Unable to whitelist MS Skype range



  • First of all, the pfblockerNG whitelist is at  the top of my firewall rule list on the LAN and WAN, followed by pfb block then pfsense block then pfsense whitelist.

    In the pfblocker IP4 whitelist, I've added the iblocklist.com list which doesn't have the new Skype IP range as explained in this post:

    13.107.64.0/18

    52.112.0.0/14

    Therefore I added these two in the IP4 whitelist's "IPv4 Custom List" in the format as in above and selected "update custom list" then update/reload the pfblocker and even reboot the pfsense.  Still, the 52.112.. microsoft IPs still shows on my pfblock alert list from the ip where I've been trying to log on to skype, both mobile phone and laptop.

    Although I checked the "Suppression" checkbox in the General Setting, there are no "+" sign shows next to these blocked alerts, but in other alert such as those from "yoyo" there is "+" sign, no clue why it is like this.

    What am I getting wrong on this?  These blocked IP by the way are from "level 1" (iblocklist.com) which I have to disable but I do like to leave it enable if I can figure out how to whitelist or supporess certain IP range.


  • Moderator

    Keep in mind that Domain (DNSBL) and IP blocking are independant of each other.

    When you whitelist/suppress an IP, it doesn't remove any Domain names that are associated with those IPs.

    In the Alerts Tab, you will only see a "+" icon for a blocked IP if its a /32 or /24 Blocked IP.  If the "+" icon is shown, then that IP can be suppressed and added to the suppress list.

    DNSBL will also show a "+" icon but that will only whitelist the Domain listed.

    If you have added the "52.112.0.0/14" to a Custom list, did you define the Action as "Permit Outbound" and is this permit rule above the other Block rules?
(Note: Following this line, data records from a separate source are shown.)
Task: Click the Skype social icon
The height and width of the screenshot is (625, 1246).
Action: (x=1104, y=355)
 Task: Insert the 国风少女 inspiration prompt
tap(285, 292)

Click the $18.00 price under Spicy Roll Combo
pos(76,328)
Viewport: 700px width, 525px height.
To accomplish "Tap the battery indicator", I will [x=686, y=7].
You can change the Auto rule order in the General tab.

    I'd also recommend not using IBlock as they are not very well maintained IMO… YMMV...



  • So the IPv4 lists support the CIDR formats?  Nice to know if that's correct (no documentation elsewhere that I've found to confirm this).
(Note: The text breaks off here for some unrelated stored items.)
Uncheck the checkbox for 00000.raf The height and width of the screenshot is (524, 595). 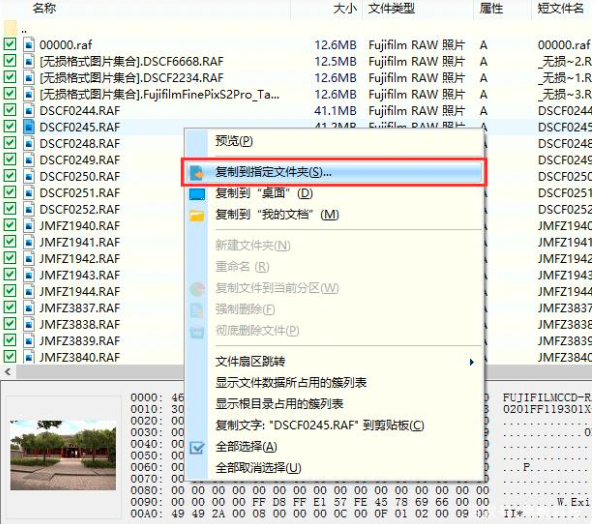point(10,44)
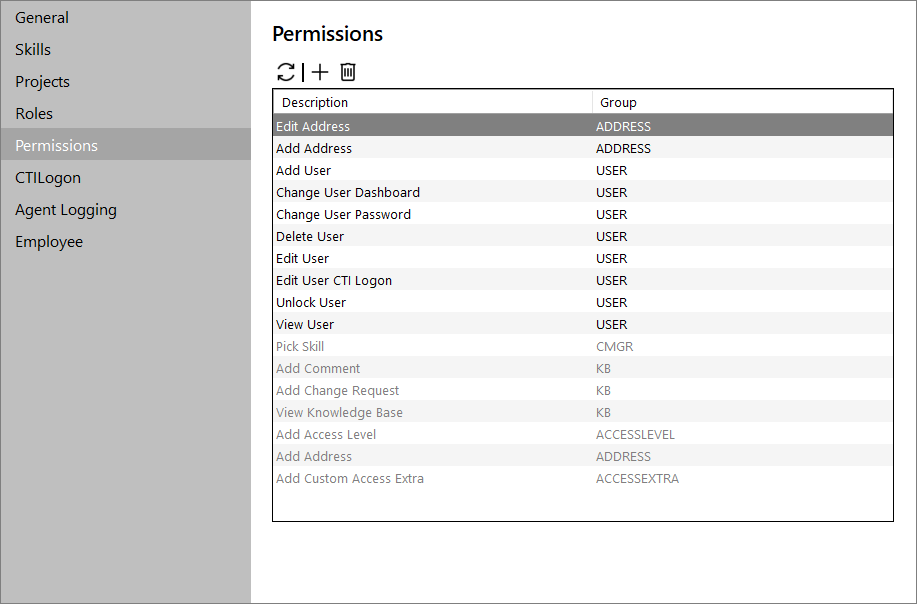
Task: Select the Add Custom Access Extra row
Action: (x=583, y=478)
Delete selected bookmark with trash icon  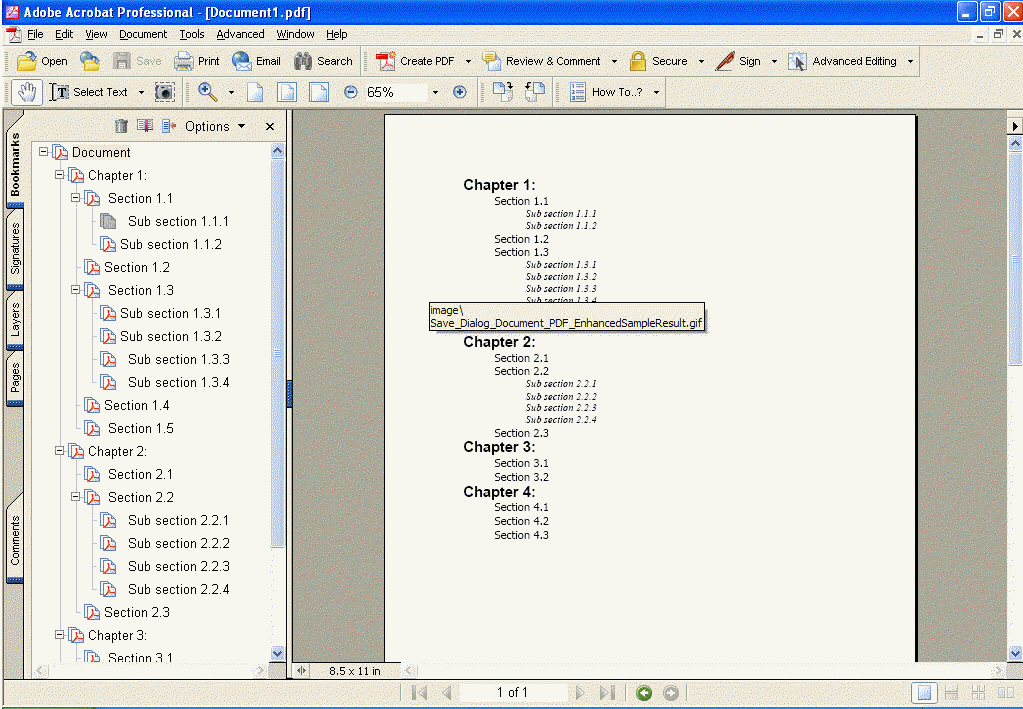click(x=121, y=126)
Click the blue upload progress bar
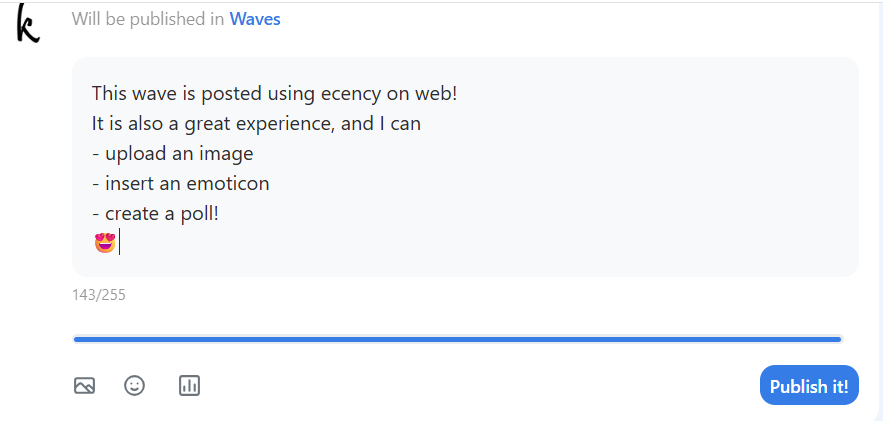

    I've been struggling a bit with the whitelist process - but with the list set as "Permit_Inbound" and appearing at the top of all the Rules, they don't seem to be "obeyed".
    I posted yesterday under a different thread the detail of what I had tried and then ended up with: https://forum.pfsense.org/index.php?topic=102470.msg750435#msg750435

    But after several folks indicated customer emails (from domains that I had already whitelisted the IP's for) were still not coming through, I obviously need to revisit this.

    So, I have defined two lists under the IPv4 tab of PFB (attached images 1, 4 and 5).  One uses just IP (no CIDR notation), the other I started this morning by adding domain name (google.com, gmail.com being two examples - don't know if that format is correct as there's no documentation examples).  Both of these are set as "Permit_Inbound", as I found that using the Alias_Permit option and manually adding the rule doesn't work as PFB always pushed the rule below the block rules on each update (see my detail in the post linked above).

    The PFB rule priority is pfB_Pass/Match | pfB_Block/Reject | pfSense_Pass/Match | pfSense_Block/Reject.  This keeps the Permit_Inbound rules above the Block rules (attached image 2).

    But… looking at the admin home page with the PFB summary, there are zero packets indicated for matching the "pass" rules (attached image 3).

    I've used both mxtoolbox.com and dnsstuff.com to check for the MX server IP's to add to my IP list.

    Testing a message from gmail to myself failed, despite the pass list settings - until I unblocked USA, at which point several messages came through (also from sources I thought I had whitelisted, such as Microsoft).

    I'll reiterate that I am using the GeoIP "block" approach rather than its "permit" approach, as this seems to provide the actual protection expected.  But as noted in my post linked above, I am very happy to alter the config based on solid information.  I do not have DNSBL (Unbound) enabled - I have not been able to determine if this is a requirement for the GeoIP feature to work fully (particularly the whitelisting), or a separate feature altogether (again, no documentation to cross reference).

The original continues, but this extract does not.